So, if Obama is going to keep these pictures secret, here’s the procedural posture, as reported in DailyKos:

Which leads us to today.  By my calculations, the government has about a month left to file a petition for a writ of certiorari before the Supreme Court.  As to whether the Court will review the opinion below, the question is generally whether the circuit court’s interpretation of the relevant FOIA exemptions or the Geneva Conventions created a split in the governing law with its sister circuits, or has otherwise “so far departed from the accepted and usual course of judicial proceedings, or sanctioned such a departure by a lower court, as to call for an exercise of this Court’s supervisory power” or otherwise presents “an important question of federal law that has not been, but should be, settled by this Court.”  Put in other terms, the government needs four justices to believe that there are five justices who’d overturn the opinion below … and given the way the Court operates, the nine justices involved will include Justice Souter’s successor, whomever she may be.

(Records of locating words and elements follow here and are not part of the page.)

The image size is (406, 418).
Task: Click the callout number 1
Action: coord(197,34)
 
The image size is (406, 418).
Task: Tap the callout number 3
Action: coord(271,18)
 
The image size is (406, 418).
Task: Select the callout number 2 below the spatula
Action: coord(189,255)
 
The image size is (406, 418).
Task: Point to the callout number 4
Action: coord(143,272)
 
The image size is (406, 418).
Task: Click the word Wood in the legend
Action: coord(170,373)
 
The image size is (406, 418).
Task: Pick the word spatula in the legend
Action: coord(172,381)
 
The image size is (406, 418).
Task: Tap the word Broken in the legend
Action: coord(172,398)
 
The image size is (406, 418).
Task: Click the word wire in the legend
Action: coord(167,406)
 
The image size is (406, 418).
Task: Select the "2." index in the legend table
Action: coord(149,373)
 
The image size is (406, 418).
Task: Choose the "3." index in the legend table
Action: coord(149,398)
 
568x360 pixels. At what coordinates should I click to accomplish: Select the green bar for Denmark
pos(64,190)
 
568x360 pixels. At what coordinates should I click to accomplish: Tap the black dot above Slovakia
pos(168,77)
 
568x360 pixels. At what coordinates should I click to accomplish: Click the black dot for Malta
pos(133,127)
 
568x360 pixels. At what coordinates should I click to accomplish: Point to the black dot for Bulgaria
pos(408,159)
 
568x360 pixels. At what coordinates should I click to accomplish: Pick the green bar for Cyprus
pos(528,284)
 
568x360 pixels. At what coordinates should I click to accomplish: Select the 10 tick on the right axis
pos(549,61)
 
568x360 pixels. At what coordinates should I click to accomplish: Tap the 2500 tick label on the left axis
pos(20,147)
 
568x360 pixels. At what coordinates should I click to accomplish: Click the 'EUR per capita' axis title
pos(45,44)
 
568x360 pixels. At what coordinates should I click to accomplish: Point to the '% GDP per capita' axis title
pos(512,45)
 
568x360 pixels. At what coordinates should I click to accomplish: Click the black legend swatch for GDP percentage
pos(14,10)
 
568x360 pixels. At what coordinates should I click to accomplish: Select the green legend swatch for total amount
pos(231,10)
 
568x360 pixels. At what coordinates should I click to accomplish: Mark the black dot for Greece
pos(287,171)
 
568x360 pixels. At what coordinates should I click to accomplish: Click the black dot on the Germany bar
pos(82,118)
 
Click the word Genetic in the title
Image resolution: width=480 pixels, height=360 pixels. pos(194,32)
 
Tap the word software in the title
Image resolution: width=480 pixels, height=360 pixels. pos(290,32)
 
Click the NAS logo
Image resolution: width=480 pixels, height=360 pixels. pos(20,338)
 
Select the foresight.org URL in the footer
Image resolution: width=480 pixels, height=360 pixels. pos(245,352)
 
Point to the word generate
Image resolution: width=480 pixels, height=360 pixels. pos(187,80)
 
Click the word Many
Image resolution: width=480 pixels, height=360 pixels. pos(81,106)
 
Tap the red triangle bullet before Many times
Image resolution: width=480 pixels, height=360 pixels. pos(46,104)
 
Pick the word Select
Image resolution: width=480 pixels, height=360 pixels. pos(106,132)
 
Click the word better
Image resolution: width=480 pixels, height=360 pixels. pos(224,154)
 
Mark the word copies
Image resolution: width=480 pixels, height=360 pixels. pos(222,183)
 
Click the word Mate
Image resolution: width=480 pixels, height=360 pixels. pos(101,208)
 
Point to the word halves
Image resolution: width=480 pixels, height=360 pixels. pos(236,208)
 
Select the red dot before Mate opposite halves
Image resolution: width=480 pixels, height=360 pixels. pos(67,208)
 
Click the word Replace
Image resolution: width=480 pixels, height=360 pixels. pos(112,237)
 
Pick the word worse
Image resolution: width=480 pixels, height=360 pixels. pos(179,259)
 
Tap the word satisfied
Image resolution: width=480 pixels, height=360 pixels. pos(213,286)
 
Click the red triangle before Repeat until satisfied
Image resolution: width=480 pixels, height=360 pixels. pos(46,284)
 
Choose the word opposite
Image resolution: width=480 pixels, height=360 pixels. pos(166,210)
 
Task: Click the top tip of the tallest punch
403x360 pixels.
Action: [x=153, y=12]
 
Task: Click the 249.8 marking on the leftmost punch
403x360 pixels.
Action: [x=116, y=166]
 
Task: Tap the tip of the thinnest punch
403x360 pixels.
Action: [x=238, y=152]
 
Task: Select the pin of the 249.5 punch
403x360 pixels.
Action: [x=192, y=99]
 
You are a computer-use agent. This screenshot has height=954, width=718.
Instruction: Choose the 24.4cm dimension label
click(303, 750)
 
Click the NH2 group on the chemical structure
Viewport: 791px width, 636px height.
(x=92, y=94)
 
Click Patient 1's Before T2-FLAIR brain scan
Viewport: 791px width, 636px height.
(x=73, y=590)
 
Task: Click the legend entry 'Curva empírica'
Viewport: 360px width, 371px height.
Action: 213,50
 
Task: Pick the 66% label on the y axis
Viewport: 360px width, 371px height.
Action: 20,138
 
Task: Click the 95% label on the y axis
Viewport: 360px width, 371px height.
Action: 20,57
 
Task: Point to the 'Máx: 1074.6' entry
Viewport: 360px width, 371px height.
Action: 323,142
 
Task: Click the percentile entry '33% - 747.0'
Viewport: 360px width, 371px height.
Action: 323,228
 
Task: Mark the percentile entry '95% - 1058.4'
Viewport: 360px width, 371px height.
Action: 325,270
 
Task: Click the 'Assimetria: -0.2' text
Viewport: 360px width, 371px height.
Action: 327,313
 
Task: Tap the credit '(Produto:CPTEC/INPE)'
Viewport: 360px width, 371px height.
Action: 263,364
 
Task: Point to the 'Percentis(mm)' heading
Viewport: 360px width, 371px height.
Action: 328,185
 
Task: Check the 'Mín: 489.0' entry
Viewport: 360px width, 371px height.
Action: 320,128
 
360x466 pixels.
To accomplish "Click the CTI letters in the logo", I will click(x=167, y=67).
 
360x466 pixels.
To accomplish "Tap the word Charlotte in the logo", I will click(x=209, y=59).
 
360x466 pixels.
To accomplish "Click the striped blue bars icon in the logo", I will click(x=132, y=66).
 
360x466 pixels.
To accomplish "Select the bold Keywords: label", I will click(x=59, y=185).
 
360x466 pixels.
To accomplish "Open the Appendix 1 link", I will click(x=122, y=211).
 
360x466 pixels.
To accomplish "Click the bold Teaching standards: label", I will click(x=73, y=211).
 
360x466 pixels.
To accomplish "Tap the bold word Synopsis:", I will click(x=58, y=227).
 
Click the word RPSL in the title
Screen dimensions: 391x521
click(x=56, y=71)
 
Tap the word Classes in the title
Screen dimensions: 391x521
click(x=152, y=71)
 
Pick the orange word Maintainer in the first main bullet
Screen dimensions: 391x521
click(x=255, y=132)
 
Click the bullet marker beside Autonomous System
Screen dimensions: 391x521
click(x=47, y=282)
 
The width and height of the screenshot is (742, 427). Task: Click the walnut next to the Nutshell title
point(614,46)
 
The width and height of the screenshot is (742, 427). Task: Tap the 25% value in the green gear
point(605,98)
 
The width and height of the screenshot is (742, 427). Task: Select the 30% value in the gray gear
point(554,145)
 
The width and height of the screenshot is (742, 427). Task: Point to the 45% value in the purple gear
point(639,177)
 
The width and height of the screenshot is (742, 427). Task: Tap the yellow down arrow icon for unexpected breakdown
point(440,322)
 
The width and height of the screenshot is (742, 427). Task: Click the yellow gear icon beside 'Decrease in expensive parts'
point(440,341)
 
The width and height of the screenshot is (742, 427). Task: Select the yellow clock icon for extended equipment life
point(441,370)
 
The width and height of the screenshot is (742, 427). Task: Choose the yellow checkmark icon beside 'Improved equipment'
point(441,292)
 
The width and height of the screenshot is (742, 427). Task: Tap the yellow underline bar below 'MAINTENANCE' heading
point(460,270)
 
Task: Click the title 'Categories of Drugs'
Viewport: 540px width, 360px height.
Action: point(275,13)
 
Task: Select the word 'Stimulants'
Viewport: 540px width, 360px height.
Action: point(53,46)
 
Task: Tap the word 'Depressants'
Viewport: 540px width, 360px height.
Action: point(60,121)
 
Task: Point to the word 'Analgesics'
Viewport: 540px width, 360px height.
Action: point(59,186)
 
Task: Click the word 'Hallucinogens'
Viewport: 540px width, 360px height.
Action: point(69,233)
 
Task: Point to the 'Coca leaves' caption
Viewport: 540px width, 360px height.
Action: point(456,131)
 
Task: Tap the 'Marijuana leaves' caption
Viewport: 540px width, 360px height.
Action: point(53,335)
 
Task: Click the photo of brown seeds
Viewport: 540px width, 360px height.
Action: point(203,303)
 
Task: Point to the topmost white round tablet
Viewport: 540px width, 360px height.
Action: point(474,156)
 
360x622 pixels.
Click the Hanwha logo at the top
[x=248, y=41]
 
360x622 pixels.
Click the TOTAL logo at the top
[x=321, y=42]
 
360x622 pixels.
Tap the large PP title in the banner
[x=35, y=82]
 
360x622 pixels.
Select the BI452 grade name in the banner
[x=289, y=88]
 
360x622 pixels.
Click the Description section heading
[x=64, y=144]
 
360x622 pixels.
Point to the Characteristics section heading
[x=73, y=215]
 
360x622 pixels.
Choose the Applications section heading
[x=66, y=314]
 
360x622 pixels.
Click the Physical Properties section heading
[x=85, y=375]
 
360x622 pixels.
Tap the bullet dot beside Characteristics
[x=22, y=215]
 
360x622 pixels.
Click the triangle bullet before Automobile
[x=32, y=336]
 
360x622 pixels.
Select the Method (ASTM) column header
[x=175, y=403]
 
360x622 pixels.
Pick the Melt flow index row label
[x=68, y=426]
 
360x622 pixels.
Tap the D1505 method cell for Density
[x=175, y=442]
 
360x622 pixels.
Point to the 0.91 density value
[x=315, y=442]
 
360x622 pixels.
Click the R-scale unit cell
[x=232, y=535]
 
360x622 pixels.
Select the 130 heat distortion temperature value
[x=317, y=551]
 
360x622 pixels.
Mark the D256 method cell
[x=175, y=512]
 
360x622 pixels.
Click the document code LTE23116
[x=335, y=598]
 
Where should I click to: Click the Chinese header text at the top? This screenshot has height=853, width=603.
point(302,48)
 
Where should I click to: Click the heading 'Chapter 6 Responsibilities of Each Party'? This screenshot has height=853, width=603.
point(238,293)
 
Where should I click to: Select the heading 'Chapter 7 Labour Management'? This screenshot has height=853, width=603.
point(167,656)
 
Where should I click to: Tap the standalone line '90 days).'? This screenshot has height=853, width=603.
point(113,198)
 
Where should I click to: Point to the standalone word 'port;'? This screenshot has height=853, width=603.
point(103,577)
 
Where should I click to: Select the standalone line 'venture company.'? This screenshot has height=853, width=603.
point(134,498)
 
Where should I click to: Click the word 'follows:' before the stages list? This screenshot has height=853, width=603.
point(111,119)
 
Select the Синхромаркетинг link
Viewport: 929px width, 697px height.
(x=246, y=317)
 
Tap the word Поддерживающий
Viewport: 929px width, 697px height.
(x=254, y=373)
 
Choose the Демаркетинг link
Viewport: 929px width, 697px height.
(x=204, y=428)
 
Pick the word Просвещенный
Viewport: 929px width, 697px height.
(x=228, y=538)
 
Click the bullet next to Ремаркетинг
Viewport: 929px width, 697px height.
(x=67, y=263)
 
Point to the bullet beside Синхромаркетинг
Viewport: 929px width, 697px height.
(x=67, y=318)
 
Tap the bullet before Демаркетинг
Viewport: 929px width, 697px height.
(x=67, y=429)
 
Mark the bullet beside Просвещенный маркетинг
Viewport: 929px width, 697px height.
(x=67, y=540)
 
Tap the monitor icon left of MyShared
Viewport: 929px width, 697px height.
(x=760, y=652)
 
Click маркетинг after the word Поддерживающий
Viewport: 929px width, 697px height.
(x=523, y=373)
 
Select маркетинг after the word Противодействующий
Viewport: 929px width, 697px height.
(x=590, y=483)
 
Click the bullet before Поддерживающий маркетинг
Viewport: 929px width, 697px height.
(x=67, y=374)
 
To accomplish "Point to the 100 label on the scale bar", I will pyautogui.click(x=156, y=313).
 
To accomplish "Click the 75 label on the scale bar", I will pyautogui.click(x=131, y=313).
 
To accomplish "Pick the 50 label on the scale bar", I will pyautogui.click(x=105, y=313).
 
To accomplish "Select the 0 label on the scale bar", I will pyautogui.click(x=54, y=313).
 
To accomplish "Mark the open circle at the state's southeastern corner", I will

So, first they have to decide if this is something they even want to look at – the all important ‘Writ of Certiorari.’  If the answer at that stage is yes, then the parties will file briefs, everyone else will file amicus briefs (just to have their two cents on the record), and argument will, eventually, be scheduled.   The wheels of justice turn slow.

The post quoted above really does a nice job of laying it all out.  The government’s argument (this dates back to the Bush administration) is that the lives of certain people may be put at risk if the pictures are made public.  The appeal court, which has already sided with the ACLU in favor of disclosure, based it’s ruling, in part, on the government’s failure to identify specific people that might be harmed.  The current administration is stuck with that argument.  they can not now go back an argue that national security will be jeopardized.  That issue is not part of this case.  This is a perfect example of how the Courts work – they decide cases, they don’t make law.

And also, remember that they can’t now go and name the people who might be endangered.  Once the case is on appeal, evidence is closed.